Prenatal Chiropractic

Chiropractic care during pregnancy not only can help you to stay more comfortable, but can also help to facilitate your birth. Chiropractic care during pregnancy has been shown to significantly reduce the length of time a woman labors. First time moms averaged a 24% shorter labor, while mothers who have already given birth experienced a 39% reduction in the average labor length, compared to controls. Chiropractic adjustments during pregnancy can also reduce the likelihood of experiencing back labor. Additionally, regular chiropractic care during pregnancy has been shown to reduce the C-section rate.

Regular chiropractic adjustments can safely continue up until the time of birth.

Chiropractic manipulation is safe for the pregnant woman and her baby and can be especially attractive to those who are trying to avoid medications in treating their pain. Due to the center of gravity changing and the added weight, pregnancy can cause lower back irritation and spinal irritation. Chiropractic care can help alleviate these symptoms.

Postnatal Chiropractic Care

New moms will find that chiropractic care after delivery can hep to correct abnormal curves and chronic conditions that are due to hormonal changes and lasticity of ligaments. As the hormones balance and the ligaments tighten, chiropractic care can help decrease pain and discomfort.

Also, with a new baby, some moms experience fatigue and pain in their upper back, neck and lower back from nursing and lifting. Dr. Waters can teach you proper or alternative positions and specific exercises that will help alieviate discomfort while core muscles return to their prenatal state.

Webster Breech Technique

The Webster Technique, developed by Dr. Larry Webster in 1978, founder of the International Chiropractic Pediatric Association (ICPA), is a specific chiropractic adjustment for pregnant mothers. It is a chiropractic technique is designed to relieve the causes of intrauterine constraint. This technique has been highly successful in relieving intrauterine constraint and helping to convert breech presentations to cephalic presentation for more than 20 years.

What is intrauterine constraint? Intrauterine constraint is defined as any forces external to the developing fetus that obstructs the normal movement of the fetus. Intrauterine constraint can prevent the developing fetus from attaining a head down position.

Performance of the Webster Technique involves analysis of the relationship of the bones of the pelvis, and correction of aberrant biomechanics through the use of a light force chiropractic adjustment of the sacrum (Step 1). It also involves analysis and relief of specific abdominal muscle tension or spasm (Step 2). Both steps are intended to relieve the musculoskeletal causes of intrauterine constraint that may lead to cesarean section delivery.

Webster Technique Cont.

It is important to stress that the Webster Technique is not to be misconstrued as the practice of obstetrics. The Webster Technique is a specific chiropractic technique intended to relieve a specific musculoskeletal condition, and is well within Dr. Water's scope of practice. At no time does Dr. Waters attempt to change the position of the fetus as is done in external cephalic version (ECV). Untrained individuals should not attempt the Webster Technique.

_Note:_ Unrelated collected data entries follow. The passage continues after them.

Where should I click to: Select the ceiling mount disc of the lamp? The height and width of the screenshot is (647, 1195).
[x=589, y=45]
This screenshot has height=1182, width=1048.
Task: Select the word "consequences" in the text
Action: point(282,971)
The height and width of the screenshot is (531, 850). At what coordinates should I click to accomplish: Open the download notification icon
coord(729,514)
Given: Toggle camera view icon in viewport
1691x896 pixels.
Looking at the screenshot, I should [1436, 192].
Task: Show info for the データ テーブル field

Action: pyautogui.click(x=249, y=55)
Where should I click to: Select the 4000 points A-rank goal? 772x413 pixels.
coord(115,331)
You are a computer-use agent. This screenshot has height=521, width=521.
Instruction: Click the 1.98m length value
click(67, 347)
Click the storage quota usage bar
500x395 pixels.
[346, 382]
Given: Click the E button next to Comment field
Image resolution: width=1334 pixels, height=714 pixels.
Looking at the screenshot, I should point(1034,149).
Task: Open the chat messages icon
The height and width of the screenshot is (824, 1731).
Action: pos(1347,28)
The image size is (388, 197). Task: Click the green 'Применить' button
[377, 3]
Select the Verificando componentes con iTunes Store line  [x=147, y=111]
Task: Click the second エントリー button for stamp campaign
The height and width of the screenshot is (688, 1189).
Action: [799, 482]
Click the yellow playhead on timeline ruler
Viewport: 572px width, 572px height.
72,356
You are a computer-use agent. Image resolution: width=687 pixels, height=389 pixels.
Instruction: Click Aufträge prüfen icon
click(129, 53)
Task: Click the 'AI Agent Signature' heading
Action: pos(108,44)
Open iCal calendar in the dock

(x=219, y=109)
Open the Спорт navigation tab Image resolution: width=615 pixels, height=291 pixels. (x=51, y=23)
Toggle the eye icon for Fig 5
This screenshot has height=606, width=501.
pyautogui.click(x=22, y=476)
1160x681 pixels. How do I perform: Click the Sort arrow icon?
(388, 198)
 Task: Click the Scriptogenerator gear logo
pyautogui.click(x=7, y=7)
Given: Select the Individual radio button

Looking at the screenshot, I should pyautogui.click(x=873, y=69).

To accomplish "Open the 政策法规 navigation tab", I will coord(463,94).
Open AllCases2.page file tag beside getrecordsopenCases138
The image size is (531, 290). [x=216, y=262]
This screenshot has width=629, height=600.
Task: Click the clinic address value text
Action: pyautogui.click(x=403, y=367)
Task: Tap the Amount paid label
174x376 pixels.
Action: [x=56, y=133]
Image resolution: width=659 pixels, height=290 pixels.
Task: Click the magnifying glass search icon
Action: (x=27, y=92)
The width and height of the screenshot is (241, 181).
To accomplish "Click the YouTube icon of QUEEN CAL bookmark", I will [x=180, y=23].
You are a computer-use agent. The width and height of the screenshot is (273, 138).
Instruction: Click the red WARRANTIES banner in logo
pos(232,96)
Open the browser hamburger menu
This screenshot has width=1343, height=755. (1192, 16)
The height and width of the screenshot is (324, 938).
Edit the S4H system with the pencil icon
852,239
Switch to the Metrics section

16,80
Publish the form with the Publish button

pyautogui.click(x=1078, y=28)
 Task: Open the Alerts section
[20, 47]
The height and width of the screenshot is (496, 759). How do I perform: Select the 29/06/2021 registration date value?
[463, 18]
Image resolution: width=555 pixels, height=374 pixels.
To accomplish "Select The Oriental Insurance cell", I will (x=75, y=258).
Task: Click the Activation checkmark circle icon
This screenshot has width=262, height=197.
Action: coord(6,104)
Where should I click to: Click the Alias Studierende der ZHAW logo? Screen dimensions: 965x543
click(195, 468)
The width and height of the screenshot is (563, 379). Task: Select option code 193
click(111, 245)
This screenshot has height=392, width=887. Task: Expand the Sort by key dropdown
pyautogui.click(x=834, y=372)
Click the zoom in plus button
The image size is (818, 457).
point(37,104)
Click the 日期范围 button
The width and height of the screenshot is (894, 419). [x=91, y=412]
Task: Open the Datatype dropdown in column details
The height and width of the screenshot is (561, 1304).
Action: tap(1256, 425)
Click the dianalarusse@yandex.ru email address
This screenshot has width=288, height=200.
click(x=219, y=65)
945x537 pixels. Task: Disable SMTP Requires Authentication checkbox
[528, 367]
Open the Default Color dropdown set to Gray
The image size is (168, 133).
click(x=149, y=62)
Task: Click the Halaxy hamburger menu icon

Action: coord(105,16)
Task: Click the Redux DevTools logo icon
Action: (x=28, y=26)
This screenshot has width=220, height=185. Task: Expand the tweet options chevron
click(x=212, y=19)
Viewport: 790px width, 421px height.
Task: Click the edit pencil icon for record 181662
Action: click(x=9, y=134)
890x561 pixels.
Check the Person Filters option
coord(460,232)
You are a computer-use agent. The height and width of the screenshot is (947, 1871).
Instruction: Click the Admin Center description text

In addition, the Webster Technique should not be confused with other unproven or unsafe "chiropractic breech turning" techniques.

The Journal of Manipulative and Physiological Therapeutics reported in the July/August 2002 issue that 82% of doctors using the Webster Technique reported success. Further, the results from the study suggest that it may be beneficial to perform the Webster Technique in the 8th month of pregnancy

How is a breech presentation diagnosed?
A few weeks prior to the due date, a health care provider may place his/her hands on the mother's lower abdomen to locate the baby's head, back, and buttocks. If they think the baby is in a breech position, an ultrasound may be used to confirm. Special x-rays can also determine the baby's position and measure the pelvis to determine if a vaginal delivery of a breech baby may be attempted.

Can a breech presentation be changed?
The best time to try to turn a breech baby is between 32-37 weeks of pregnancy There are many different types of methods to use and all have different levels of success.